No, non ce lo dice la natura cosa sia una donna o cosa sia un uomo. Il genere è un costrutto totalmente inventato, non fisso, non scritto. Tuttavia, c’è chi lo vede come una legge cosmica inappellabile che assegna caratteristiche fisse agli individui e posizioni gerarchiche nella società. La nostra generazione fortunatamente riesce a uscire dagli schemi della soffocante e innaturale binarietà, ma è comunque complicato svelare l’essenza artefatta del genere. Anche la categoria più privilegiata, quella maschile, è in fin dei conti semplicemente una storiella. E un parallelo con l’età classica o con la civiltà romana ce lo conferma.
Per i greci l’uomo ideale era quello omerico, l’eroe; ma lasciare la questione così sarebbe riduttivo e svilente. Per i greci l’uomo giusto era un uomo bello, in un mondo dove simbolicamente la dimensione del bello era molto ampia: il bello è percezione di esso e amore per l’estetica. Il corpo era la manifestazione fenomenica della bellezza interiore, e veniva allenato nel ginnasio, dove gli uomini rigorosamente nudi (ginnasio deriva da un aggettivo che significa appunto nudo) avevano un contatto estremamente fisico. A noi può sembrare un comportamento quasi omosessuale, ma anzi per loro era addirittura virile e mascolinizzante. È la donna invece a rendere più “effeminati”; donna da cui ci si tiene ben lontani, potenzialmente capace di inibire la mascolinità dell’uomo.
Il bello come concetto di superiorità spirituale, oltre che mera questione estetica, non arriva a Roma. Nella capitale dell’impero infatti, la mascolinità e il valore di un uomo non si esprimono attraverso la bellezza e la cura del corpo, bensì attraverso la dignitas, quel senso di equilibrio ed eleganza dei modi di fare che rimandano a un’interiorità casta e a una moralità retta. Questo differente criterio di interpretazione scaturisce una diversa percezione delle immagini e dei segni: la nudità è fortemente sessualizzata e fonte di un taboo più forte.
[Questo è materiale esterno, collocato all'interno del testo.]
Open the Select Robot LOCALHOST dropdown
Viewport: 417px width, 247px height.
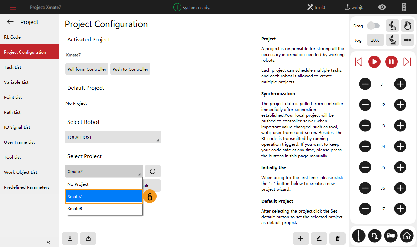[113, 137]
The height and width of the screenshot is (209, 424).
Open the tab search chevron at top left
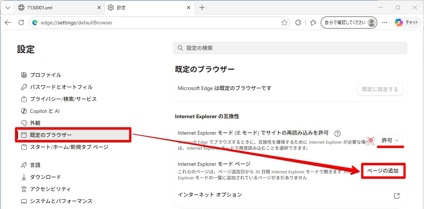click(8, 8)
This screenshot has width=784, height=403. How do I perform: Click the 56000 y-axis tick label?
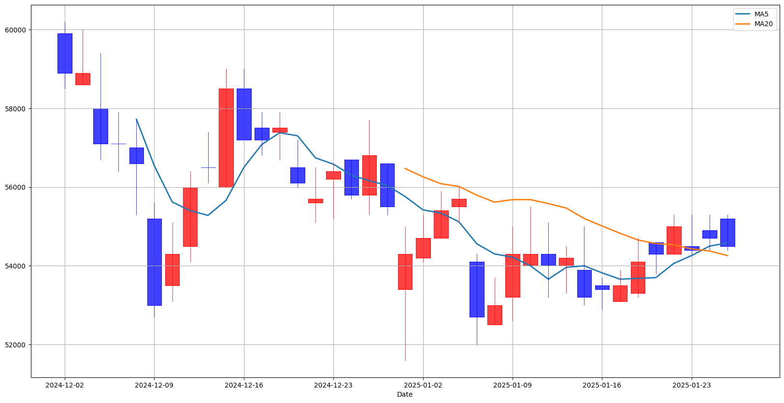[15, 188]
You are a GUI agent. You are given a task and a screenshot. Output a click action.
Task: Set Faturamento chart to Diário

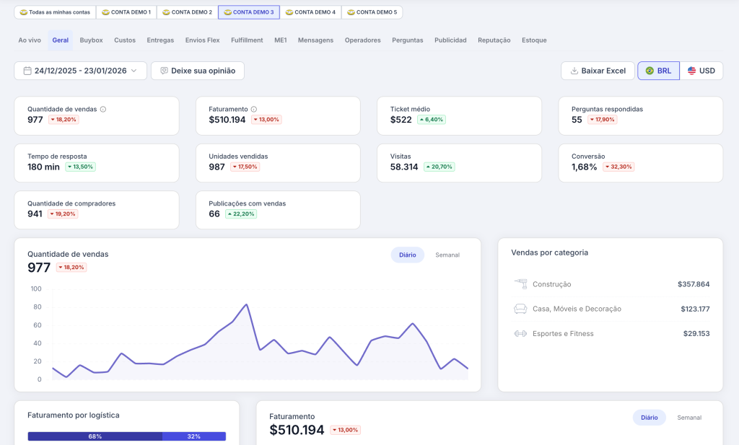click(649, 418)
L’identificarsi uomo a Roma infatti passa attraverso pratiche codificate molto importanti, tra cui il matrimonio, centrato sul tema della fecondità; la procreazione è prerogativa fondamentale nella vita di un civis: sei un uomo adulto e rispettabile se sposi una donna con cui procreare e generare altri cittadini romani. Dunque, la dimensione più intima e individuale dell’essere uomo, come in Grecia, si perde.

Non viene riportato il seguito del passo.